In these experiments there was a potent uncoupling effect of dexamethasone on the transduction of the viral infection/replication signal to the inflammatory cell infiltration response. Although this study did not address the mechanism responsible for the uncoupling of virus-induced inflammation, the latter is likely due to glucocorticoid-mediated inhibition of the expression of key cytokines and adhesion molecules in the affected airway epithelium. In this regard, respiratory viral infection in mice has been reported to increase pulmonary expression of NF-κB a transcriptional factor that is involved in the activation of immunoregulatory genes in response to immune stimulators(34). Recent work has identified NF-κB as a primary target for the inhibitory effects of glucocorticoids(35, 36), which might explain not only why glucocorticoid therapy may be a potent inhibitor of virus-induced inflammation when administered during the early stages of viral infection, but also why glucocorticoid treatment may be much less effective when begun after the expression of proinflammatory cytokines and adhesion molecules has already occurred.

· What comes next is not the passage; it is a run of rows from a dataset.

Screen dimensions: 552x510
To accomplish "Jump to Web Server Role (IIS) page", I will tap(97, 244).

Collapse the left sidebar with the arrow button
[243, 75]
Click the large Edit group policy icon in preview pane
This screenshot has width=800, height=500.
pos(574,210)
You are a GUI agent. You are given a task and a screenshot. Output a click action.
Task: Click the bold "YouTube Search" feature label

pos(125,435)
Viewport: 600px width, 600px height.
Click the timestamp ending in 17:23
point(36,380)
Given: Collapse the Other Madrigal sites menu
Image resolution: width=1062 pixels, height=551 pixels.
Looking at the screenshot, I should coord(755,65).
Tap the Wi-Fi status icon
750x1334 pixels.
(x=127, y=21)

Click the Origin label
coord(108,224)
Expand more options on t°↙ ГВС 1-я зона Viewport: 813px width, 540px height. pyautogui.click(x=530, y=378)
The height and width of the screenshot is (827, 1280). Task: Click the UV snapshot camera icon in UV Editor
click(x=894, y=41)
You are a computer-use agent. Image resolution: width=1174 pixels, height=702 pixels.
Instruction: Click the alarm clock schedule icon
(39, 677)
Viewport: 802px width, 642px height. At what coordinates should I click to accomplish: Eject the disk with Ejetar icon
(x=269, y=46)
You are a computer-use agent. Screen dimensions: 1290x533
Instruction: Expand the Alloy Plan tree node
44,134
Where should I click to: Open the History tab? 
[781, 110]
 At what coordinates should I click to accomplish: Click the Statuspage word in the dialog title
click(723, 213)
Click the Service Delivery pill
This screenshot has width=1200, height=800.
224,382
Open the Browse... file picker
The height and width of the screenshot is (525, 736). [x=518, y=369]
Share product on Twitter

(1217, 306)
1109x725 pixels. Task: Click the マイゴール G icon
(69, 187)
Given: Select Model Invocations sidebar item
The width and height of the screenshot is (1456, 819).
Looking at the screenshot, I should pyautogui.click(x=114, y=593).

Although glucocorticoid treatment was efficacious in altering virus-associated airway dysfunction, a potential concern in the use of glucocorticoids during viral illness was the increase of pulmonary viral titers associated with steroid treatment; a number of previous observations are noteworthy in this regard. Children who developed respiratory syncytial virus-confirmed respiratory illness while on chronic systemic glucocorticoid therapy had larger peak viral titers and more prolonged viral shedding in nasal washes compared with those who had no steroid treatment and normal immune systems at the time of infection(37). However, there were no apparent differences in the clinical course of the viral illness, whether or not the children were on glucocorticoid therapy(37–39). In experimental rhinovirus infection, glucocorticoid treatment increased nasal viral titers significantly, but it had no significant effect on infection rate or duration of nasal viral shedding(40, 41). Other studies reporting effective glucocorticoid treatments for prevention of virus-induced asthma in children similarly had no evidence for an alteration of the length or severity of viral illness due to treatment, although no viral studies were done(42, 43). Local glucocorticoid treatment via nasal insufflation in Cotton rats infected with parainfluenza-3 caused a marked decrease in lung pathology, but also a log increase in viral titers(44), consistent with the findings in our current study. In contrast, experimental respiratory syncytial virus infection of gnotobiotic calves treated with dexamethasone resulted in not only increased peak viral titers and duration of shedding, but enhanced lung lesions in the treated animals(45). Whether steroid treatment during acute viral illness in rats affects the ultimate recovery from the infection remains a question to be addressed in future studies.

Finally, the ability to demonstrate such a marked attenuation of virus-induced physiologic and inflammatory airway changes in this animal model underscores the potential of the model for defining relevant pathways that could be altered similarly with agents having fewer side effects compared with glucocorticoids.